Am Ende kommt es auf das „wie“ an

Hamburg

Dass Markus Orths der Meister des morbiden Pageturners ist, hat er nicht zuletzt mit seinem Roman „Die Tarnkappe“ bewiesen; auch in der kurzen Form erweist er sich als versierter Erzähler, der den Leser immer wieder überraschen kann und abgedrehte Ideen en masse liefert – allerdings nie so abgedreht, dass man sich nicht fragen würde, wie man selbst in der jeweiligen Situation handeln würde. Das hat er mit Stephen King gemein: immer wieder lässt er seine Figuren aus ihrem meist recht gewöhnlichen Alltag geradewegs in die Katastrophe taumeln. „Irgendwann ist Schluss“ heißt sein neuster, unlängst bei Schöffling erschienener Band. Der Titel ist zugleich ein Motto, das sich wie ein roter Faden durch die insgesamt acht Stories zieht.
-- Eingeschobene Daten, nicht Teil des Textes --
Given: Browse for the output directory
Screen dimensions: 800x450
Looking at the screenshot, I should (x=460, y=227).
Ein Mann verkauft sein Leben. Vierzehn Monate lang darf er im Luxus leben: Frauen, Sonne, Strand, Pool und gutes Essen, jeder Wunsch wird ihm erfüllt. Und nach Ablauf der Zeit wird er seinem Mörder gegenübertreten. Für ihn klingt das wie ein guter Deal, wäre da ganz am Ende nicht noch diese eine Partie Snooker, die er unbedingt gewinnen will…
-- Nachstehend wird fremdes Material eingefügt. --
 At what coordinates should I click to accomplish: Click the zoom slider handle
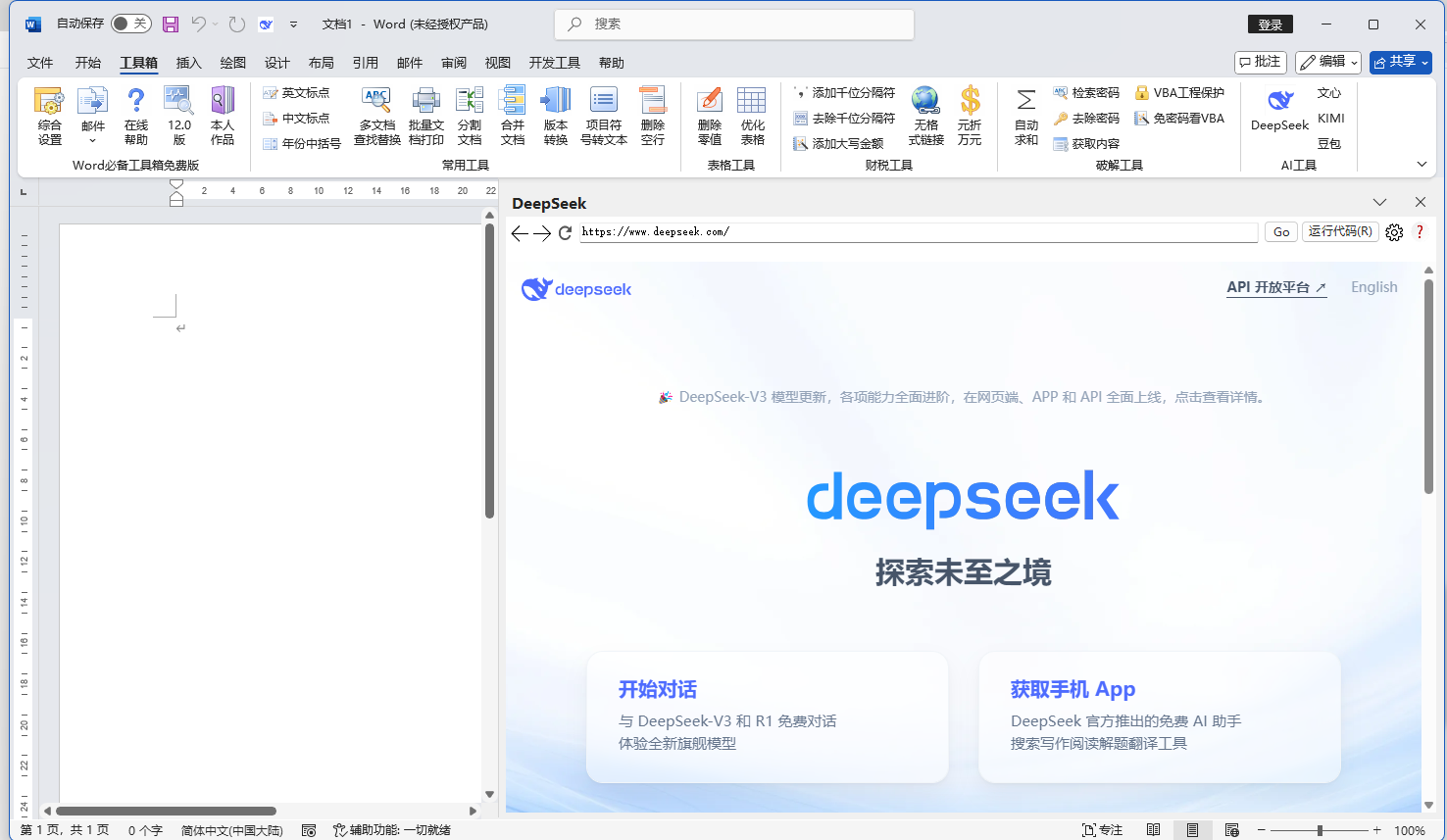1320,830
Ein anderer wird von den Opfern seines Vaters verfolgt, der im Gefängnis sitzt. Sie wollen Rache, also muss der Sohn herhalten. Der leistet seiner komatösen Mutter Sterbehilfe und verschanzt sich danach in der abgelegenen Familienvilla, die er zum übergroßen Panic Room umfunktioniert. Doch er weiß, dass draußen seine Feinde nur darauf warten, dass er eine Sekunde lang unachtsam wird…
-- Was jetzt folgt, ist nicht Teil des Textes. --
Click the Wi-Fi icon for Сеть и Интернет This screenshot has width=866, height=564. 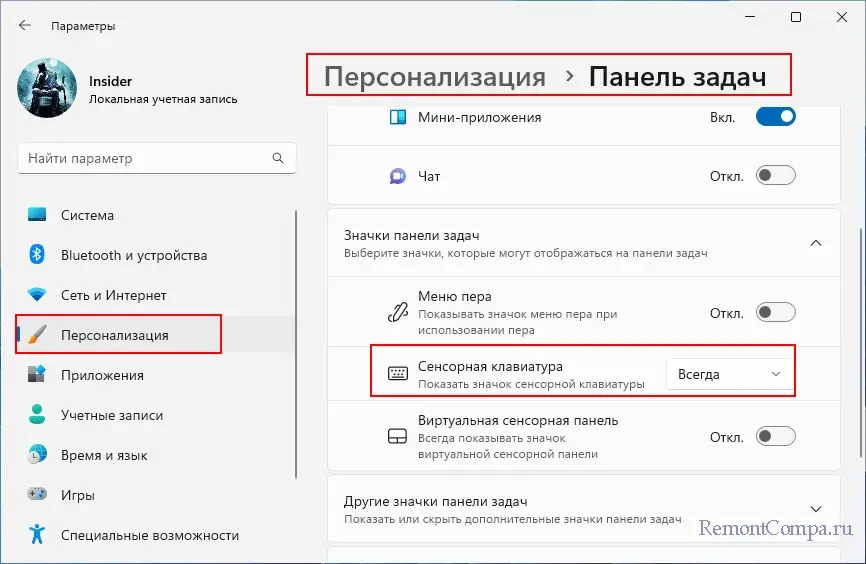pos(37,295)
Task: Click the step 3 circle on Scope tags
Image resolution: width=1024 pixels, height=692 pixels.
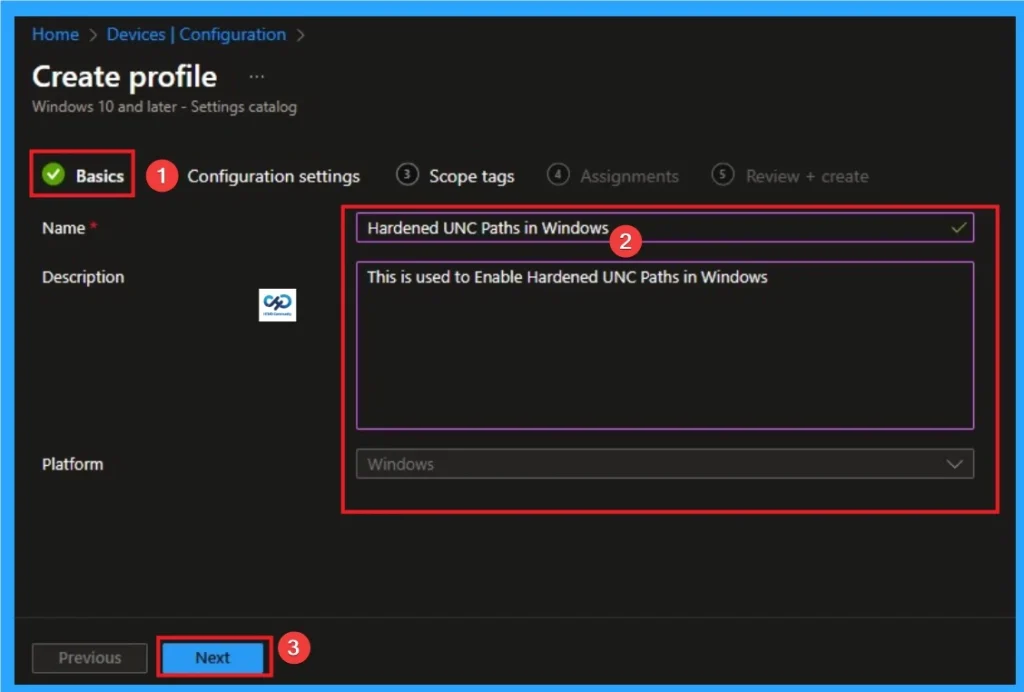Action: coord(407,174)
Ein stinkreicher Waffenfabrikant, der für einen guten Deal auch mal ohne mit der Wimper zu zucken die Existenz seiner Konkurrenten vernichtet, sucht wie jeden Dienstag sein Lieblingsrestaurant auf, doch in seinem Stammseparee sitzt bereits jemand. Eine unglückliche Falschbuchung, entschuldigt sich der Maitre. Doch wer ist dieser Typ, der stets dasselbe bestellt wie der Protagonist, und der seinen Job als Kammerjäger wirklich zu lieben scheint?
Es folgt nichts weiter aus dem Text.